For example, imagine that we have code in two different directories
c:\src\com\intertech\transport\Truck.class
c:\libraries\com\intertech\util\VINFormatter.class
The root code folders are:
c:\src and c:\libraries
Each class would list the subdirectories they live in, via their package statements (note that the package statement is relative from the root code folder... in other words, you don't write "src" or "libraries" as part of the package statement):
package com.intertech.transport;
public class Truck {
}
and
package com.intertech.util;
public class VINFormatter {
}
Now, let's say we want to compile a class in another root folder:
c:\myapp\com\intertech\inventory\InventoryManager.java
package com.intertech.inventory;
import com.intertech.transport.Truck;
import com.intertech.util.VINFormatter;
public class InventoryManager {
private Truck truck;
private VINFormatter formatter;
// ... more code
public static void main(String[] args) { //... }
}
If we navigated to the
c:\myapp directory and just wrote
javac com\intertech\inventory\InventoryManager.java
or
java com.intertech.inventory.InventoryManager
...the compiler and JVM, respectively, would try to find Truck in c:\myapp\com\intertech\transport and VINFormatter in c:\myapp\com\intertech\util... which are the wrong directories.
So instead, we use the following compile command w/ classpath to let the compiler know it should search for the classes in different root folders: javac -classpath c:\src;\c:\libraries;. com\intertech\inventory\InventoryManager.java (the "." means the current directory is also a root folder).
... and we'd run the class with:
java -classpath c:\src;\c:\libraries;. com.intertech.inventory.InventoryManager
This classpath, combined with the package/import statements, are used by the compiler AND the JVM at runtime to find a given class.
- BigInteger and BigDecimal can't use operators (like +, -, *, /) as they are objects not primitives.

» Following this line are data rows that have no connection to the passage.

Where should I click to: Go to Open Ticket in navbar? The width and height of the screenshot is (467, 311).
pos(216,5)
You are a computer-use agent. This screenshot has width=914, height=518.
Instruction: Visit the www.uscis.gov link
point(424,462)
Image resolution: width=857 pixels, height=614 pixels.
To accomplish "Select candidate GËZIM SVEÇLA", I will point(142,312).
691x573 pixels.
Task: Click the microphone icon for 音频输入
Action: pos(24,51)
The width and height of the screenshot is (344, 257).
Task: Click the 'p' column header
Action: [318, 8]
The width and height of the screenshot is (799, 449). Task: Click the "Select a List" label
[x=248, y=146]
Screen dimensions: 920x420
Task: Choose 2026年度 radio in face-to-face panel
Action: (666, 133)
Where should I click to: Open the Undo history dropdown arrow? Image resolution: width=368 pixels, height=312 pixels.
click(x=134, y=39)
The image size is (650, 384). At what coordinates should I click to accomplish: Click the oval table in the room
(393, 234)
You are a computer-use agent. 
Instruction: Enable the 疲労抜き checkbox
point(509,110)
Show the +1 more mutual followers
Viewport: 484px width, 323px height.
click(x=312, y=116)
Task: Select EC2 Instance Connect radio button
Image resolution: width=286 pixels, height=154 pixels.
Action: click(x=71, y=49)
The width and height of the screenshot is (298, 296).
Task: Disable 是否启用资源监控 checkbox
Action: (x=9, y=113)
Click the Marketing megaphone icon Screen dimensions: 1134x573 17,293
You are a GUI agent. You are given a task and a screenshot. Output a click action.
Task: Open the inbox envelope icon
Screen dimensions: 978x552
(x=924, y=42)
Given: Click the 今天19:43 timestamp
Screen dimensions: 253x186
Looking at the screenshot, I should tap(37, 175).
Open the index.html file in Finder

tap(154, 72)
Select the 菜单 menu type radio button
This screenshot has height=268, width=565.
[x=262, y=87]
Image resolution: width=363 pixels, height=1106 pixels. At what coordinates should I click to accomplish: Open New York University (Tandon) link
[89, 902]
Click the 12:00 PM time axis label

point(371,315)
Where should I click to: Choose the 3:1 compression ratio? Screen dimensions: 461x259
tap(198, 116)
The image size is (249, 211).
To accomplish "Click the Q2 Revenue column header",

- So, instead of these operators we use methods that are present to perform the calculations.
- Strings in Java are MUTABLE i.e. every time we modify the value of string, the modified value is stored in a new string.
- Java developers are encouraged to use StringBuilder and StringBuffer classes when an application needs to manipulate a lot of strings.
- StringBuilder and StringBuffer (both in java.lang) provide a mutable sequence of characters but without the fancy string literals and operators.
- StringBuffer is thread-safe whereas StringBuilder is not thread-safe.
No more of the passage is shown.